Requirement A: Retype the passage on hotel websites and mobile sales word for word, beginning at the words "- Mobile is" and stopping after the words "of Risk of Inaction.".

################

Now, let’s talk about mobile and hotel websites.
Mobile accounts for over 60% of your online traffic but less than 10% of your sales. Some web marketers believe this occurs because, supposedly, people use mobile for research and prefer to book on desktop. This the second stupidest thing I have ever heard a non-comedian say on stage.
Expecting people that look you up on mobile to make an effort to book directly on desktop is pathological, wishful thinking. There is only one place and one time to sell and it is right here, right now.
Wake up ! Mobile is already responsible for over 40% of all online sales, and tourism is no exception. So why does mobile account for 39% of OTA sales with a year-on-year growth of 63% and hoteliers, hardly 10%?
This article will help you understand why hotels fail at mobile sales. It also suggests some steps you can take regarding mobile and hotel websites, in order to change that.
- Mobile is a disruptive technology. Thus, you need to properly assess its ROI in terms of Return on Investment and also in terms of Risk of Inaction.
- Smartphones are not small computers. They obey a different logic. Trying to make your website fit into a smaller screen is not going to help you much.
- Study what works on mobile, mainly apps and Instant messaging platforms. Try to get some marketing insights that you could apply to your own e-commerce strategy.
- The technology you need to be successful on mobile is already here. However, your main hurdle is called the Legacy Effect, a.k.a. your own resistance to change.
ROI: Risk of Inaction
While making a decision, people love to assess its ROI and rightly so. ROI is usually the benefit you expect from performing an action. It is also the danger of not doing anything, a.k.a, the Risk of Inaction.
While thinking about your next strategic move, you should consider these 2 sides of ROI. This is because when you’re dealing with disruptive innovation, keeping the status quo will have a positive Return on Investment for a while. But, the Risk of Inaction will grow exponentially. It’s like the Titanic – it was fine on its course until it wasn’t.

################

Requirement B: Convert the records into a JSON list of strings with one string per line, leaving out blank lines. Start at the first line of the records and stop after the line containing "Action: 36,206".

Records to use:
################

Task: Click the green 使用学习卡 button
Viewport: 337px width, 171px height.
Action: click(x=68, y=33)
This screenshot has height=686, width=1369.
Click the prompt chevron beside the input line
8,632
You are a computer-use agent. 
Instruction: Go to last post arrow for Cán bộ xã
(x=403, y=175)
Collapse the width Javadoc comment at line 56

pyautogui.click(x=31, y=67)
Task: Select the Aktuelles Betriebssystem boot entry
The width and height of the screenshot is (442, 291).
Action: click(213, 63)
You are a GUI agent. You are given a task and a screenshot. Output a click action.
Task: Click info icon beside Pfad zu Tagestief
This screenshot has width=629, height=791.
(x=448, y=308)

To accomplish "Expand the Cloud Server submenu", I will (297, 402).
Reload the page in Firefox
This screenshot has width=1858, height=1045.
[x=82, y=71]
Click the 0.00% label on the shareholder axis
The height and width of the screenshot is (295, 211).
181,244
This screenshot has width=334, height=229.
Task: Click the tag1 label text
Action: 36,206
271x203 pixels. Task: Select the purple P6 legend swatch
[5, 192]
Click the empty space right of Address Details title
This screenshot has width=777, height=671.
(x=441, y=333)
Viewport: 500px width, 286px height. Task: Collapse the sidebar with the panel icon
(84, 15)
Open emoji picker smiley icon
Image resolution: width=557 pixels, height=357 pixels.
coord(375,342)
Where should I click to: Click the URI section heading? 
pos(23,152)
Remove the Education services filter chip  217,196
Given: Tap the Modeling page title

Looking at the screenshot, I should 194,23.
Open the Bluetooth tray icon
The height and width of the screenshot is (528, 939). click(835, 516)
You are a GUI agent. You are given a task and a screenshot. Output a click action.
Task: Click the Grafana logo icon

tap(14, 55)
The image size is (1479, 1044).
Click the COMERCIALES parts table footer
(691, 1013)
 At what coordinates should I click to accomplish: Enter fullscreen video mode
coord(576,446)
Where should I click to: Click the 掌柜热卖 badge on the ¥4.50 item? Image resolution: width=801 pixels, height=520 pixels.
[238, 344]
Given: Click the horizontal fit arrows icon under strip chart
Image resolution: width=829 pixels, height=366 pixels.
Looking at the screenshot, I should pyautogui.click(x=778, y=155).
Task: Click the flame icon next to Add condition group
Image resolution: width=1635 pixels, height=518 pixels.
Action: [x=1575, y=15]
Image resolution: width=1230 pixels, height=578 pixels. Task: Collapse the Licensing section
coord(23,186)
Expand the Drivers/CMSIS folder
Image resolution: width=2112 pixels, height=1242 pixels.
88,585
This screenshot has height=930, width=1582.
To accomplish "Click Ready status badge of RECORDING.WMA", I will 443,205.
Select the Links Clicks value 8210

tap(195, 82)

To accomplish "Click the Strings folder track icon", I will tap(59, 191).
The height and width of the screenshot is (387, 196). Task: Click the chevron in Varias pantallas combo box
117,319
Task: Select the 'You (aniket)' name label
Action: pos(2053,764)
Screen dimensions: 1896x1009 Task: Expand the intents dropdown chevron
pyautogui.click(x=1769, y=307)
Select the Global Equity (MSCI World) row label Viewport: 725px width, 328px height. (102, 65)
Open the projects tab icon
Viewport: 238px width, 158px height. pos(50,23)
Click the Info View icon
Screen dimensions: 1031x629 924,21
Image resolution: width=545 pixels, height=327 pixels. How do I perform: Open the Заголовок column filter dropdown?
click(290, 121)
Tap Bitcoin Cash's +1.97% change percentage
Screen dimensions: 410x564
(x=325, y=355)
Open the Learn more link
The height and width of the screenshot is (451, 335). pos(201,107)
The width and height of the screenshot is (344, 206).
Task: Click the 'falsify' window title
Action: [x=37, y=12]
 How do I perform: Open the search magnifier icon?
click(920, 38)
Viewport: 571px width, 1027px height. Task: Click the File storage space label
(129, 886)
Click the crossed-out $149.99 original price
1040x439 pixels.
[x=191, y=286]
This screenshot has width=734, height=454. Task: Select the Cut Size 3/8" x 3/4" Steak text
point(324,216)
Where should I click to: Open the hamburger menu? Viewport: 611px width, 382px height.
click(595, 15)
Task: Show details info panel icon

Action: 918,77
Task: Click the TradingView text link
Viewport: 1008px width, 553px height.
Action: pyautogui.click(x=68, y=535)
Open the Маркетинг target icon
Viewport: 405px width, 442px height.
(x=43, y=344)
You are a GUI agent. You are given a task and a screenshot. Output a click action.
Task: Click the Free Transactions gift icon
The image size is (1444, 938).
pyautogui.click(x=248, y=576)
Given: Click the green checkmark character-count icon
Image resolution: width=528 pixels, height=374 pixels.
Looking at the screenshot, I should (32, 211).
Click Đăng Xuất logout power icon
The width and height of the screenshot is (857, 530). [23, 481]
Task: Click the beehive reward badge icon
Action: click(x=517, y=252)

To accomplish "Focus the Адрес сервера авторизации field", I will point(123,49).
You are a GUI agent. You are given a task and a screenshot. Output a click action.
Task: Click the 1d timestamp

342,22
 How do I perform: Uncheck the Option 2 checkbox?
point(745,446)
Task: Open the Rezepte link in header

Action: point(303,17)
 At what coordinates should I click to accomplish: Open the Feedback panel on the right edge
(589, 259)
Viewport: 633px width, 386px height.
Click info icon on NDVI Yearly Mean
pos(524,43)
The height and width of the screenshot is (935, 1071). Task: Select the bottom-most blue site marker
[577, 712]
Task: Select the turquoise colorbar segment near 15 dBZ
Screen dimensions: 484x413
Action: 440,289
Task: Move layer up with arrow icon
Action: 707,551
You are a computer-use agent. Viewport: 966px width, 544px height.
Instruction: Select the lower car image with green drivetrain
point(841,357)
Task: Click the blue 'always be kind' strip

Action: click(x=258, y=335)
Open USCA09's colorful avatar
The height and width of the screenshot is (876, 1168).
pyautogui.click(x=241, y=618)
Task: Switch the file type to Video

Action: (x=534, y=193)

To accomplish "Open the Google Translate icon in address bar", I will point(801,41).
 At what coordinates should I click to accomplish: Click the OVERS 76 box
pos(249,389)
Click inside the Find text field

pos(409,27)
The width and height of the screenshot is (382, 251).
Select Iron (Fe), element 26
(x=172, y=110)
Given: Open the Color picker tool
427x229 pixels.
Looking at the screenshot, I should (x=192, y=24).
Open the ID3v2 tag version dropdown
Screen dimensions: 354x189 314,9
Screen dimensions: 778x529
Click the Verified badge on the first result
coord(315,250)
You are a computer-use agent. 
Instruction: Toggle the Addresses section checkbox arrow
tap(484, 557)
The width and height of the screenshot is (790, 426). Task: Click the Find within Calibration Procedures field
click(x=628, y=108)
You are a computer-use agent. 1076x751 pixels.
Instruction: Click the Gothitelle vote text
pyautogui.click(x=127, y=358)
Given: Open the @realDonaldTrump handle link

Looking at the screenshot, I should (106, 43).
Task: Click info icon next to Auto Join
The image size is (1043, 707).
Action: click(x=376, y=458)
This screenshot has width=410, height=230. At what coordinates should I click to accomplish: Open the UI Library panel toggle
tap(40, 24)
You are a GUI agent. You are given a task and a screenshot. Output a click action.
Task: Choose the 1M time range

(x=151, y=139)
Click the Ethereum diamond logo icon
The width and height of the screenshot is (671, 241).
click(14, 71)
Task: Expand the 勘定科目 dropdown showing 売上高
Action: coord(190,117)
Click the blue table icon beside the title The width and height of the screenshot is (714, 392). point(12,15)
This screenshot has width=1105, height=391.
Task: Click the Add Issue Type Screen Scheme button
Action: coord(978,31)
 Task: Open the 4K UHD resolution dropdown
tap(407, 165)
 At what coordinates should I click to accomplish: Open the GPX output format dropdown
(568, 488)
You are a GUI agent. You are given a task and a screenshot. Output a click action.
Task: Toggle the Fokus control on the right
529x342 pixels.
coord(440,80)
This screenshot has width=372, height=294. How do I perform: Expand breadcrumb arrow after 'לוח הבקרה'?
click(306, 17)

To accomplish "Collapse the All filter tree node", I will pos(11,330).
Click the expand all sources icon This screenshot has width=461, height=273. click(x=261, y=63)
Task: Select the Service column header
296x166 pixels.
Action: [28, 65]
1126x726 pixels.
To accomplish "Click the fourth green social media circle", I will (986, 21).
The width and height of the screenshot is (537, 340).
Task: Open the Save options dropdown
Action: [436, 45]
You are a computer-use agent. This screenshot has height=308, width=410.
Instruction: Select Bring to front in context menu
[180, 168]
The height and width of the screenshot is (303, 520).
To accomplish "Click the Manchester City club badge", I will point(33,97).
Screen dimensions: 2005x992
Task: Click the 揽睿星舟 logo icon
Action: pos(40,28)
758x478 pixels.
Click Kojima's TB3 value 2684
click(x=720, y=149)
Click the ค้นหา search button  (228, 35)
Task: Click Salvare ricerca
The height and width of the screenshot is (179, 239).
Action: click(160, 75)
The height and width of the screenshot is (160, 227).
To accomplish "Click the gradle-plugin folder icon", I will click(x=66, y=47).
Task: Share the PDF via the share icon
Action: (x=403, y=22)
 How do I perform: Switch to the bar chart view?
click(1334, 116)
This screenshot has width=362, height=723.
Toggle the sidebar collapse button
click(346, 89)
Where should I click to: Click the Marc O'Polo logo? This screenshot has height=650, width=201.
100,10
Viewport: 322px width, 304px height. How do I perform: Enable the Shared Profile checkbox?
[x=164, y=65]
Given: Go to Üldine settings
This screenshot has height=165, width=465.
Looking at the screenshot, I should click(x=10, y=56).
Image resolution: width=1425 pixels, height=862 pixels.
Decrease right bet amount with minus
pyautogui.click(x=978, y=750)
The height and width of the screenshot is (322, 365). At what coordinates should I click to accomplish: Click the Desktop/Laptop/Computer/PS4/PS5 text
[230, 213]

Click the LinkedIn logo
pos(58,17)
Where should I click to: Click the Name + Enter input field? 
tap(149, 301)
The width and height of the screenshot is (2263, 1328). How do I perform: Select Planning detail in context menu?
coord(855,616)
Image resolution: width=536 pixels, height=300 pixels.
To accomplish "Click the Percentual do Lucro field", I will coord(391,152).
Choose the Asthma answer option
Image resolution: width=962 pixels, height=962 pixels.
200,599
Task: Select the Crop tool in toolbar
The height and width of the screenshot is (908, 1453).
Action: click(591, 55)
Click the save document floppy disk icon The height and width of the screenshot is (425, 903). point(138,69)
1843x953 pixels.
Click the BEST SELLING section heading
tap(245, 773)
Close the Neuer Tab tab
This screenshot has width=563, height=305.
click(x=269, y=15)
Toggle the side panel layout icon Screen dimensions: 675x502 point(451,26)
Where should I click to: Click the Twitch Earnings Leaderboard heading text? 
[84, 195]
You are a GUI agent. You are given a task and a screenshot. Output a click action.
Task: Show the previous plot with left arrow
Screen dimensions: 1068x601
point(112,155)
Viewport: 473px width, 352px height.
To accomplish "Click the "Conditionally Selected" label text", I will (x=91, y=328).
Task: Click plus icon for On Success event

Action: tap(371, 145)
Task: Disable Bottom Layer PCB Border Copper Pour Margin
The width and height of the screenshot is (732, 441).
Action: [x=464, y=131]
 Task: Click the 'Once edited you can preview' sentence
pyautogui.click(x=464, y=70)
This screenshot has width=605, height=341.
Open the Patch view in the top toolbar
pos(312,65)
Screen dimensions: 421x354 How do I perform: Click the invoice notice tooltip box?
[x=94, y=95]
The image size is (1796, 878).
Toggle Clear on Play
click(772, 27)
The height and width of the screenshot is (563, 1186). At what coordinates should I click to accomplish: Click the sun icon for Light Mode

################

Full output A:
- Mobile is a disruptive technology. Thus, you need to properly assess its ROI in terms of Return on Investment and also in terms of Risk of Inaction.

Full output B:
[
  "Task: Click the green 使用学习卡 button",
  "Viewport: 337px width, 171px height.",
  "Action: click(x=68, y=33)",
  "This screenshot has height=686, width=1369.",
  "Click the prompt chevron beside the input line",
  "8,632",
  "You are a computer-use agent. ",
  "Instruction: Go to last post arrow for Cán bộ xã",
  "(x=403, y=175)",
  "Collapse the width Javadoc comment at line 56",
  "pyautogui.click(x=31, y=67)",
  "Task: Select the Aktuelles Betriebssystem boot entry",
  "The width and height of the screenshot is (442, 291).",
  "Action: click(213, 63)",
  "You are a GUI agent. You are given a task and a screenshot. Output a click action.",
  "Task: Click info icon beside Pfad zu Tagestief",
  "This screenshot has width=629, height=791.",
  "(x=448, y=308)",
  "To accomplish \"Expand the Cloud Server submenu\", I will (297, 402).",
  "Reload the page in Firefox",
  "This screenshot has width=1858, height=1045.",
  "[x=82, y=71]",
  "Click the 0.00% label on the shareholder axis",
  "The height and width of the screenshot is (295, 211).",
  "181,244",
  "This screenshot has width=334, height=229.",
  "Task: Click the tag1 label text",
  "Action: 36,206"
]